» Excerpted records
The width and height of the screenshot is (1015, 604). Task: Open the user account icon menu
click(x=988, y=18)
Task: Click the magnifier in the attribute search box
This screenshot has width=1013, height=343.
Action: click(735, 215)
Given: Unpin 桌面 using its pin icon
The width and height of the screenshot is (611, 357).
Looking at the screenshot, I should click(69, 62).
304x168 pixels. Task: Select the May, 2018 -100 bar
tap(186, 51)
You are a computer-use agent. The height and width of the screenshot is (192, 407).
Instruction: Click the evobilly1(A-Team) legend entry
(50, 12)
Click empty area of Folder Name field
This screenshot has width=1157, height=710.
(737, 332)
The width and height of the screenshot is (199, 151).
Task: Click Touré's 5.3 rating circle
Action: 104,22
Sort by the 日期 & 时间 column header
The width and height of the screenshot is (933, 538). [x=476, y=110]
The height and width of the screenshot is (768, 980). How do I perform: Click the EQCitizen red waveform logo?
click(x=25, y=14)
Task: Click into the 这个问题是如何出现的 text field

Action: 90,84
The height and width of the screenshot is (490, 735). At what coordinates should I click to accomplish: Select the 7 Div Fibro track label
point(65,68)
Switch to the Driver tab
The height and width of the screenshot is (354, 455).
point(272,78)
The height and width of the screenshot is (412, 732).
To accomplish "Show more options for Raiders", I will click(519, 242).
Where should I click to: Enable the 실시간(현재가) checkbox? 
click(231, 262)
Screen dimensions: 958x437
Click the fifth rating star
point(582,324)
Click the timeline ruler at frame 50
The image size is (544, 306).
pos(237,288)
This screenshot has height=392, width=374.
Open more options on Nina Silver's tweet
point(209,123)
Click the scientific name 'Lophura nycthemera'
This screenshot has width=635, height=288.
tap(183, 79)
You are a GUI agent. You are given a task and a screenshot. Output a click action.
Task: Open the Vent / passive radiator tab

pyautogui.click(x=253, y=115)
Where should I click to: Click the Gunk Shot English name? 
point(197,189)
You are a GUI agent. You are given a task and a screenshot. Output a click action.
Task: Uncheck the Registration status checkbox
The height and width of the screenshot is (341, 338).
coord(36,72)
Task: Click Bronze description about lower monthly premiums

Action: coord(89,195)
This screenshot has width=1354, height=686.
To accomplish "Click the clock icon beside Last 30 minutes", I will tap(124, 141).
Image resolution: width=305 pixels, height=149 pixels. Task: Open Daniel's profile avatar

» Requirement
Every entry shown earlier is to be returned exactly, line for line.

» Written reply
The width and height of the screenshot is (1015, 604). Task: Open the user account icon menu
click(x=988, y=18)
Task: Click the magnifier in the attribute search box
This screenshot has width=1013, height=343.
Action: click(735, 215)
Given: Unpin 桌面 using its pin icon
The width and height of the screenshot is (611, 357).
Looking at the screenshot, I should click(69, 62).
304x168 pixels. Task: Select the May, 2018 -100 bar
tap(186, 51)
You are a computer-use agent. The height and width of the screenshot is (192, 407).
Instruction: Click the evobilly1(A-Team) legend entry
(50, 12)
Click empty area of Folder Name field
This screenshot has width=1157, height=710.
(737, 332)
The width and height of the screenshot is (199, 151).
Task: Click Touré's 5.3 rating circle
Action: 104,22
Sort by the 日期 & 时间 column header
The width and height of the screenshot is (933, 538). [x=476, y=110]
The height and width of the screenshot is (768, 980). How do I perform: Click the EQCitizen red waveform logo?
click(x=25, y=14)
Task: Click into the 这个问题是如何出现的 text field

Action: 90,84
The height and width of the screenshot is (490, 735). At what coordinates should I click to accomplish: Select the 7 Div Fibro track label
point(65,68)
Switch to the Driver tab
The height and width of the screenshot is (354, 455).
point(272,78)
The height and width of the screenshot is (412, 732).
To accomplish "Show more options for Raiders", I will click(519, 242).
Where should I click to: Enable the 실시간(현재가) checkbox? 
click(231, 262)
Screen dimensions: 958x437
Click the fifth rating star
point(582,324)
Click the timeline ruler at frame 50
The image size is (544, 306).
pos(237,288)
This screenshot has height=392, width=374.
Open more options on Nina Silver's tweet
point(209,123)
Click the scientific name 'Lophura nycthemera'
This screenshot has width=635, height=288.
tap(183, 79)
You are a GUI agent. You are given a task and a screenshot. Output a click action.
Task: Open the Vent / passive radiator tab

pyautogui.click(x=253, y=115)
Where should I click to: Click the Gunk Shot English name? 
point(197,189)
You are a GUI agent. You are given a task and a screenshot. Output a click action.
Task: Uncheck the Registration status checkbox
The height and width of the screenshot is (341, 338).
coord(36,72)
Task: Click Bronze description about lower monthly premiums

Action: coord(89,195)
This screenshot has width=1354, height=686.
To accomplish "Click the clock icon beside Last 30 minutes", I will tap(124, 141).
Image resolution: width=305 pixels, height=149 pixels. Task: Open Daniel's profile avatar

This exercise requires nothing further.